The authors warned that a future crisis could bring consequences far worse than anything experienced by modern generations, adding that Americans should not assume the nation would always be spared from ‘debasement and total ruin.’

At the heart of the theory is the belief that American history moves through repeating cycles lasting roughly 80 years, each divided into four phases: a High, an Awakening, an Unraveling and finally a Crisis, known as the Fourth Turning.

According to Strauss and Howe, the United States is now nearing the end of a cycle that began after World War II. Earlier cycles, they argued, culminated in defining national upheavals such as the American Revolution, the Civil War and World War II.

The theory later gained renewed attention after the 2008 financial crisis, which some supporters viewed as evidence that the Fourth Turning had already begun. 

The book also made observations about declining faith in the American Dream that many supporters now view as strikingly prescient. 

Strauss and Howe wrote that Americans were becoming increasingly optimistic about their own futures while losing confidence in the prospects of their children and the nation as a whole.
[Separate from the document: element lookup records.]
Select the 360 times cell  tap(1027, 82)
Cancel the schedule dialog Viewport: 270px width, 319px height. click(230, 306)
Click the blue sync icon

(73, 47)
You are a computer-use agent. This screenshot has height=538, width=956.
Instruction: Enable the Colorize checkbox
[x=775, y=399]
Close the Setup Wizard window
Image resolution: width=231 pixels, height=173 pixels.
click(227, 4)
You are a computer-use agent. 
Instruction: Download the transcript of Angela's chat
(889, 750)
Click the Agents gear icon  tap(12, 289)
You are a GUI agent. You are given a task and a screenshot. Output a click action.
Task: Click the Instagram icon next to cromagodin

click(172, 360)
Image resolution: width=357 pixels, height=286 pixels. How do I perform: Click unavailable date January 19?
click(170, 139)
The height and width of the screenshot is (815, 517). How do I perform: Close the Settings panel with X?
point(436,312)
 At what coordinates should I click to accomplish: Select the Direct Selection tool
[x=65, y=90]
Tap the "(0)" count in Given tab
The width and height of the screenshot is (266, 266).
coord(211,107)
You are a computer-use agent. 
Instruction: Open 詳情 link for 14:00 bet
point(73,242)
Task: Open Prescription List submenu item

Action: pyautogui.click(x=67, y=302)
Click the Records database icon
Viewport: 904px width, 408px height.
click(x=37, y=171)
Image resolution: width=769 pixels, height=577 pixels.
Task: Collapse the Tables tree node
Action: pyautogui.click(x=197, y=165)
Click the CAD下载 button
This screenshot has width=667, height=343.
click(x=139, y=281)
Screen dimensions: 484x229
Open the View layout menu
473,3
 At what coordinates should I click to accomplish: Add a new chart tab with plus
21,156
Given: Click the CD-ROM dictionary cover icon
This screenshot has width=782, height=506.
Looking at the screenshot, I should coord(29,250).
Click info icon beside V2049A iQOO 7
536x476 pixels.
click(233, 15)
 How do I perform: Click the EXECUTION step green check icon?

Nearly three decades later, some readers argue those concerns have become a defining feature of modern American life.

Following Strauss’s death in 2007, Howe revisited the theory in his 2023 book 

The Fourth Turning Is Here. While he pushed the expected climax further into the 2030s, he maintained that the current period of instability is part of the same historical cycle.

Despite its bleak warnings, Howe argues the theory ultimately offers a hopeful message. 

Just as previous crisis eras eventually gave way to periods of rebuilding and renewal, he believes the current turmoil will eventually pass, potentially ushering in a new era of civic trust, stability and social cohesion by the mid-2030s.